What MPI should I use on Arcus?

Arcus has several MPI library stacks available as modules for general use: OpenMPI, MVAPICH and Intel MPI.  While OpenMPI and MVAPICH were custom-built by the OSC team to use the cluster's Qlogic Infiniband communication fabric, Intel MPI has to be instructed to use Qlogic proprietary PSM layer (passing the extra argument -psm to mpirun).  OpenMPI and MVAPICH are available in several versions, using both the Intel and the GNU compilers.  More information on how to compile and run MPI applications is found here.

What compilers are available on Arcus?

The Intel compilers are available and they generally offer the best performance on Intel CPUs.  Several versions are available as modules.  The GNU compilers are also available for software developed using those compilers, which fails to compile with other compilers.

Users should benefit from the AVX vectorisation, supported by both the Intel compilers and the new versions of the GNU compilers on the Intel Sandybridge CPUs.  This is a new enhancement to the SSE vectorisation (supported by older SPU architectures) and is triggered by using the -mavx flag in both the Intel and GNU compilers.  Compiling code that runs with AVX support on Intel Sandybridge CPUs and with SSE support on older CPUs is also possible with the Intel compilers, for instance using the flags -xsse4.1 -axavx; the manual page for icc or ifort provide the details.

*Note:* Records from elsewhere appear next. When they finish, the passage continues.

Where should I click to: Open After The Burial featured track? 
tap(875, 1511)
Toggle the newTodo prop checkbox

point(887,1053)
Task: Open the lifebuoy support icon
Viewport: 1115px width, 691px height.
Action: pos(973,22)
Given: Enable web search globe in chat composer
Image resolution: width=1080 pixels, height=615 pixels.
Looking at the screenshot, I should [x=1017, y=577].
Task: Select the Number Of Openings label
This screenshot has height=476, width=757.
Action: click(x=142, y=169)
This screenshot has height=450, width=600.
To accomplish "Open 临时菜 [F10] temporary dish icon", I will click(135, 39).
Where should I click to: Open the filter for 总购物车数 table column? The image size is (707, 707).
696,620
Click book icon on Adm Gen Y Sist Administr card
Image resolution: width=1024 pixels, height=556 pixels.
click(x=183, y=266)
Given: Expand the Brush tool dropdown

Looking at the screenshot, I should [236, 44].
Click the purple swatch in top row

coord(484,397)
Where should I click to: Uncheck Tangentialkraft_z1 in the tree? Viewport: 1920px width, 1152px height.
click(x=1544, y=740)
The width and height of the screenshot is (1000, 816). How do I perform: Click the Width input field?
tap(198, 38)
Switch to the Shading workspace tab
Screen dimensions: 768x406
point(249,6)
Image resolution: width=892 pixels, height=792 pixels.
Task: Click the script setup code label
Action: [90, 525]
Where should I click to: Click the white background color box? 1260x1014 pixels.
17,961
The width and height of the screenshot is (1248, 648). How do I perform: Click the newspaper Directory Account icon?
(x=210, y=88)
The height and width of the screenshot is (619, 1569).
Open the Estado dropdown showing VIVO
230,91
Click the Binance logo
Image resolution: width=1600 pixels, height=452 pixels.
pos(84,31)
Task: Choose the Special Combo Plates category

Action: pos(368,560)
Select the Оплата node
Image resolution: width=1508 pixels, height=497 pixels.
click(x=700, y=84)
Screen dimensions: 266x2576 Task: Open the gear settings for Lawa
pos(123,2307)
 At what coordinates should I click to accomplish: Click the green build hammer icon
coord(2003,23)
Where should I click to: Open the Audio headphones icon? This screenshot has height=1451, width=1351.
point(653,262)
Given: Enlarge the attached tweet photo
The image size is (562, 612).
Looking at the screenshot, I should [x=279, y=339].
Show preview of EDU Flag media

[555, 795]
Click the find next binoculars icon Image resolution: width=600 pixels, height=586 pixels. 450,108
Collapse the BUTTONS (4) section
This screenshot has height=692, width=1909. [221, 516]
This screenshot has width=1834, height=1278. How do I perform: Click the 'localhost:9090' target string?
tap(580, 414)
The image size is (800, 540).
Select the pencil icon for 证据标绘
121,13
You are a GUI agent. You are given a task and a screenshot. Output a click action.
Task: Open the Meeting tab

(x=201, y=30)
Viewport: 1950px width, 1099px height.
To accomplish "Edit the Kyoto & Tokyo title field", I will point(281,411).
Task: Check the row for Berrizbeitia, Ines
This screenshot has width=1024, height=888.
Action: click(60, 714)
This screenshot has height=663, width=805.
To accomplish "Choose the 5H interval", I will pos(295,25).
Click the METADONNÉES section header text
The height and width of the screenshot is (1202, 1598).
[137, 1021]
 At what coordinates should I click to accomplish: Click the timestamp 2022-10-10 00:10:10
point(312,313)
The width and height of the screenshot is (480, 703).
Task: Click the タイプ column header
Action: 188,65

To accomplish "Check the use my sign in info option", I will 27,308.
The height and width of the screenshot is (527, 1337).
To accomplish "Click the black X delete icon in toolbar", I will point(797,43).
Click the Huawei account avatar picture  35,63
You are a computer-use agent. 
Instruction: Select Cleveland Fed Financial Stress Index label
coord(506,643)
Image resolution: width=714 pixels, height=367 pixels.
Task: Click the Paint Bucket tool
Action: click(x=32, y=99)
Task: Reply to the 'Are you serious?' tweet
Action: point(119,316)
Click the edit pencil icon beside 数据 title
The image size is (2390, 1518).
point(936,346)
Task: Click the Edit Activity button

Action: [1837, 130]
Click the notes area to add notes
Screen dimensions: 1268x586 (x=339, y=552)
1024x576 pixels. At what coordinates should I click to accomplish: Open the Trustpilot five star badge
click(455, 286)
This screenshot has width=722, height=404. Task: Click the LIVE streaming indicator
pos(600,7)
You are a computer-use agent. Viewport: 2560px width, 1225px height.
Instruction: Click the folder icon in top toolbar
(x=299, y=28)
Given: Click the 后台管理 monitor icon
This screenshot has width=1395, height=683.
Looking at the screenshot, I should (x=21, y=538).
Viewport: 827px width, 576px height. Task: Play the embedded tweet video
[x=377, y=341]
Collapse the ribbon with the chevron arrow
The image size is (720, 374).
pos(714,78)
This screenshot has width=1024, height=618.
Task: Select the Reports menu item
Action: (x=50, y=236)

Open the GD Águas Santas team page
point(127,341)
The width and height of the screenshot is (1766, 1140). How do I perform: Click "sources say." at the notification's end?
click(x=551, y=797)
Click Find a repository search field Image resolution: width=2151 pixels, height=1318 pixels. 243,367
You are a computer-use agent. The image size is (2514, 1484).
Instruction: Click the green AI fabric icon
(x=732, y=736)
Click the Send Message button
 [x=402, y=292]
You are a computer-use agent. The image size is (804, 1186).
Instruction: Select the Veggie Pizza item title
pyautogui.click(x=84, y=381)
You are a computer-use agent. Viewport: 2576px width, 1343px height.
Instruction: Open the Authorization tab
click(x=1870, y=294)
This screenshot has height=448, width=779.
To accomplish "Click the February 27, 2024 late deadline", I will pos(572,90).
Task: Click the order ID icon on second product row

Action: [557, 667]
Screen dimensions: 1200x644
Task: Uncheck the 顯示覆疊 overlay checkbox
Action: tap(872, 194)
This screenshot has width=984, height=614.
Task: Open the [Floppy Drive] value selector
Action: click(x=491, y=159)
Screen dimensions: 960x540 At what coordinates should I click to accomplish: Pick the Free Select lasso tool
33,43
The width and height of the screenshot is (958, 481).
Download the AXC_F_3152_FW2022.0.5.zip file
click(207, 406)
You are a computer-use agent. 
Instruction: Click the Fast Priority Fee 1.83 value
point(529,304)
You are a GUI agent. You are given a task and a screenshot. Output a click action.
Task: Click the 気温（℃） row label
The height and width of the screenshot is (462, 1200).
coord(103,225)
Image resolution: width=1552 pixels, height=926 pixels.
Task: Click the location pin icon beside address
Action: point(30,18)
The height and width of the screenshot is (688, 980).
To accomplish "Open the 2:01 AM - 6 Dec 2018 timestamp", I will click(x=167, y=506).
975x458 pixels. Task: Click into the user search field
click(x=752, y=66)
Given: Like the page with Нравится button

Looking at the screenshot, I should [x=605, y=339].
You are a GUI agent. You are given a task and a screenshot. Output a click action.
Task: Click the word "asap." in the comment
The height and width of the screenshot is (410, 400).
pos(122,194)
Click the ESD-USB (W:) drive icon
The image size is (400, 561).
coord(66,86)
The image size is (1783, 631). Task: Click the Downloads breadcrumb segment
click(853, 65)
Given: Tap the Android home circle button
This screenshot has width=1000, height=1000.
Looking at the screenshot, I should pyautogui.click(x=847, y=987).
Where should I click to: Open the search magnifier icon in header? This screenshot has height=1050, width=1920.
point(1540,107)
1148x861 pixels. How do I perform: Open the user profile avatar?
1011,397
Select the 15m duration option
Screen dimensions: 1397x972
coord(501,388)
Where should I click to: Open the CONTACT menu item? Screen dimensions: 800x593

Is HyperThreading turned on on Arcus?

Yes.  Thus, a parallel application can run with a potential increase in perfromance using 32 threads or processes on the 16 available cores.  Users are advised to benchmark their applications to determine whether HyperThreading is beneficial or not for their particular case.  To give two examples, while Gromacs was found to have up to 20% increase in performance from HyperThreading, Gaussian was found to suffer by nearly as much from running with two threads per physical core.